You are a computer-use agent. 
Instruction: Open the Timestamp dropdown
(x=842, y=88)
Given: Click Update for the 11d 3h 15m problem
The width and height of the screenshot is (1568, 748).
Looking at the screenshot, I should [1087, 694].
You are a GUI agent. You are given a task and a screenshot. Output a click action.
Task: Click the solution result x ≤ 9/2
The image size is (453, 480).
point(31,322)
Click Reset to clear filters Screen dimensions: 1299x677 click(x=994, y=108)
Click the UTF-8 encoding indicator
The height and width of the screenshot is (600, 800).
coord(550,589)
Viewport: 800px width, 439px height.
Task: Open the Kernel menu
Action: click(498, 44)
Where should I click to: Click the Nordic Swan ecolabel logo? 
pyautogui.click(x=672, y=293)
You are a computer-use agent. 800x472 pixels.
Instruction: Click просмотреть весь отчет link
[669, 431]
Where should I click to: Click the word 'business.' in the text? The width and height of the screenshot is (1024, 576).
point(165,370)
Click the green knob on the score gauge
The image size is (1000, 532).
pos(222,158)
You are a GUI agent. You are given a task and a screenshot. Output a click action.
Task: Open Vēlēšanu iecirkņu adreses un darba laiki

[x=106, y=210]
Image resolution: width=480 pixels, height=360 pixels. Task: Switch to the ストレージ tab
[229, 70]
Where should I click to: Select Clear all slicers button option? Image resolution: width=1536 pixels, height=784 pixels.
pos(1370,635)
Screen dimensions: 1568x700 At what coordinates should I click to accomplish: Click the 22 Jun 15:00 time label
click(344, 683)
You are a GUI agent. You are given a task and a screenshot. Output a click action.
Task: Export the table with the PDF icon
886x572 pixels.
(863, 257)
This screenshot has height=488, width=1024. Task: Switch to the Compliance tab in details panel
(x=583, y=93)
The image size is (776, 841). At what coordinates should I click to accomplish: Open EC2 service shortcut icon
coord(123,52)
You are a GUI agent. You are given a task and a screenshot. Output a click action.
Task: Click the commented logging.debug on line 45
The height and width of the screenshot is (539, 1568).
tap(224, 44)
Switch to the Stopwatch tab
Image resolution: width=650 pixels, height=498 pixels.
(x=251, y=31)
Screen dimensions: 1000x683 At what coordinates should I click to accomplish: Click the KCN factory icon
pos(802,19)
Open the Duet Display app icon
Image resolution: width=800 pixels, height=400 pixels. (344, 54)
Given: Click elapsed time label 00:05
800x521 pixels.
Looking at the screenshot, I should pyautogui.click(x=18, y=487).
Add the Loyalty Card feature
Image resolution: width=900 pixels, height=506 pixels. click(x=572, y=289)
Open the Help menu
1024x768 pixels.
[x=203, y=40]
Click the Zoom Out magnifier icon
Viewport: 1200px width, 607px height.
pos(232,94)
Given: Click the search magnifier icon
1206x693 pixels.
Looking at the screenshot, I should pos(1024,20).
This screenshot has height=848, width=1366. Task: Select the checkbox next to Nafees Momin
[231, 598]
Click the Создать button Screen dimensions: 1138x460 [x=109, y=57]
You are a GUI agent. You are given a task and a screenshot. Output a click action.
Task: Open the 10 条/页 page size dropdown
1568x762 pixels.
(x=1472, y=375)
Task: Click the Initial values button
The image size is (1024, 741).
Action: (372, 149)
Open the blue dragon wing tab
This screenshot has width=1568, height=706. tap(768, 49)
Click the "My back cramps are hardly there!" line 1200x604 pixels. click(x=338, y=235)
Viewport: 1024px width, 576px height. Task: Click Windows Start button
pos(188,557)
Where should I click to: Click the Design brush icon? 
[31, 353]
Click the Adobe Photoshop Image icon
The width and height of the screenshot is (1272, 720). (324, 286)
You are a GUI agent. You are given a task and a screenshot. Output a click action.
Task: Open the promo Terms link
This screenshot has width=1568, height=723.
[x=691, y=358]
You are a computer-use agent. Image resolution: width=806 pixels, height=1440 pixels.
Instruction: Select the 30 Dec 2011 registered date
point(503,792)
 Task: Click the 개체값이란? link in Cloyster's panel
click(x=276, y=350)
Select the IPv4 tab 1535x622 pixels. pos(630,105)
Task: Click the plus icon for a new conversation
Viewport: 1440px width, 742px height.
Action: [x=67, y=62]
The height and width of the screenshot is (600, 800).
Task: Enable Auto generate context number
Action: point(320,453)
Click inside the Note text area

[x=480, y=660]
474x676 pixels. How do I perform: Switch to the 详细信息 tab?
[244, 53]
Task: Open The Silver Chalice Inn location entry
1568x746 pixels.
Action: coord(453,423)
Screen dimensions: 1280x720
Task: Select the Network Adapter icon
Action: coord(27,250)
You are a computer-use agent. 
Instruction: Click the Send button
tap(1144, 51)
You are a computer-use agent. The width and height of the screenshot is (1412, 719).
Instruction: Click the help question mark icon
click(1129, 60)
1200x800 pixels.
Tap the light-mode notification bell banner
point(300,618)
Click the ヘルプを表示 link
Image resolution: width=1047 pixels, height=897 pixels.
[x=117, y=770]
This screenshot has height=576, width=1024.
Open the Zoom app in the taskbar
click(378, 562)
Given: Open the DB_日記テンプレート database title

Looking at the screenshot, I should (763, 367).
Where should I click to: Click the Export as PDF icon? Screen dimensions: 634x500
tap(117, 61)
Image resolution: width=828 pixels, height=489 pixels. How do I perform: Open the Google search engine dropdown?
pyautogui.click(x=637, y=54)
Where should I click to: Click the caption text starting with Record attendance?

^^^^

**Task item**.
The full listing is to be printed again exactly as it stands.

**Exercise output**.
You are a computer-use agent. 
Instruction: Open the Timestamp dropdown
(x=842, y=88)
Given: Click Update for the 11d 3h 15m problem
The width and height of the screenshot is (1568, 748).
Looking at the screenshot, I should [1087, 694].
You are a GUI agent. You are given a task and a screenshot. Output a click action.
Task: Click the solution result x ≤ 9/2
The image size is (453, 480).
point(31,322)
Click Reset to clear filters Screen dimensions: 1299x677 click(x=994, y=108)
Click the UTF-8 encoding indicator
The height and width of the screenshot is (600, 800).
coord(550,589)
Viewport: 800px width, 439px height.
Task: Open the Kernel menu
Action: click(498, 44)
Where should I click to: Click the Nordic Swan ecolabel logo? 
pyautogui.click(x=672, y=293)
You are a computer-use agent. 800x472 pixels.
Instruction: Click просмотреть весь отчет link
[669, 431]
Where should I click to: Click the word 'business.' in the text? The width and height of the screenshot is (1024, 576).
point(165,370)
Click the green knob on the score gauge
The image size is (1000, 532).
pos(222,158)
You are a GUI agent. You are given a task and a screenshot. Output a click action.
Task: Open Vēlēšanu iecirkņu adreses un darba laiki

[x=106, y=210]
Image resolution: width=480 pixels, height=360 pixels. Task: Switch to the ストレージ tab
[229, 70]
Where should I click to: Select Clear all slicers button option? Image resolution: width=1536 pixels, height=784 pixels.
pos(1370,635)
Screen dimensions: 1568x700 At what coordinates should I click to accomplish: Click the 22 Jun 15:00 time label
click(344, 683)
You are a GUI agent. You are given a task and a screenshot. Output a click action.
Task: Export the table with the PDF icon
886x572 pixels.
(863, 257)
This screenshot has height=488, width=1024. Task: Switch to the Compliance tab in details panel
(x=583, y=93)
The image size is (776, 841). At what coordinates should I click to accomplish: Open EC2 service shortcut icon
coord(123,52)
You are a GUI agent. You are given a task and a screenshot. Output a click action.
Task: Click the commented logging.debug on line 45
The height and width of the screenshot is (539, 1568).
tap(224, 44)
Switch to the Stopwatch tab
Image resolution: width=650 pixels, height=498 pixels.
(x=251, y=31)
Screen dimensions: 1000x683 At what coordinates should I click to accomplish: Click the KCN factory icon
pos(802,19)
Open the Duet Display app icon
Image resolution: width=800 pixels, height=400 pixels. (344, 54)
Given: Click elapsed time label 00:05
800x521 pixels.
Looking at the screenshot, I should pyautogui.click(x=18, y=487).
Add the Loyalty Card feature
Image resolution: width=900 pixels, height=506 pixels. click(x=572, y=289)
Open the Help menu
1024x768 pixels.
[x=203, y=40]
Click the Zoom Out magnifier icon
Viewport: 1200px width, 607px height.
pos(232,94)
Given: Click the search magnifier icon
1206x693 pixels.
Looking at the screenshot, I should pos(1024,20).
This screenshot has height=848, width=1366. Task: Select the checkbox next to Nafees Momin
[231, 598]
Click the Создать button Screen dimensions: 1138x460 [x=109, y=57]
You are a GUI agent. You are given a task and a screenshot. Output a click action.
Task: Open the 10 条/页 page size dropdown
1568x762 pixels.
(x=1472, y=375)
Task: Click the Initial values button
The image size is (1024, 741).
Action: (372, 149)
Open the blue dragon wing tab
This screenshot has width=1568, height=706. tap(768, 49)
Click the "My back cramps are hardly there!" line 1200x604 pixels. click(x=338, y=235)
Viewport: 1024px width, 576px height. Task: Click Windows Start button
pos(188,557)
Where should I click to: Click the Design brush icon? 
[31, 353]
Click the Adobe Photoshop Image icon
The width and height of the screenshot is (1272, 720). (324, 286)
You are a GUI agent. You are given a task and a screenshot. Output a click action.
Task: Open the promo Terms link
This screenshot has width=1568, height=723.
[x=691, y=358]
You are a computer-use agent. Image resolution: width=806 pixels, height=1440 pixels.
Instruction: Select the 30 Dec 2011 registered date
point(503,792)
 Task: Click the 개체값이란? link in Cloyster's panel
click(x=276, y=350)
Select the IPv4 tab 1535x622 pixels. pos(630,105)
Task: Click the plus icon for a new conversation
Viewport: 1440px width, 742px height.
Action: [x=67, y=62]
The height and width of the screenshot is (600, 800).
Task: Enable Auto generate context number
Action: point(320,453)
Click inside the Note text area

[x=480, y=660]
474x676 pixels. How do I perform: Switch to the 详细信息 tab?
[244, 53]
Task: Open The Silver Chalice Inn location entry
1568x746 pixels.
Action: coord(453,423)
Screen dimensions: 1280x720
Task: Select the Network Adapter icon
Action: coord(27,250)
You are a computer-use agent. 
Instruction: Click the Send button
tap(1144, 51)
You are a computer-use agent. The width and height of the screenshot is (1412, 719).
Instruction: Click the help question mark icon
click(1129, 60)
1200x800 pixels.
Tap the light-mode notification bell banner
point(300,618)
Click the ヘルプを表示 link
Image resolution: width=1047 pixels, height=897 pixels.
[x=117, y=770]
This screenshot has height=576, width=1024.
Open the Zoom app in the taskbar
click(378, 562)
Given: Open the DB_日記テンプレート database title

Looking at the screenshot, I should (763, 367).
Where should I click to: Click the Export as PDF icon? Screen dimensions: 634x500
tap(117, 61)
Image resolution: width=828 pixels, height=489 pixels. How do I perform: Open the Google search engine dropdown?
pyautogui.click(x=637, y=54)
Where should I click to: Click the caption text starting with Record attendance?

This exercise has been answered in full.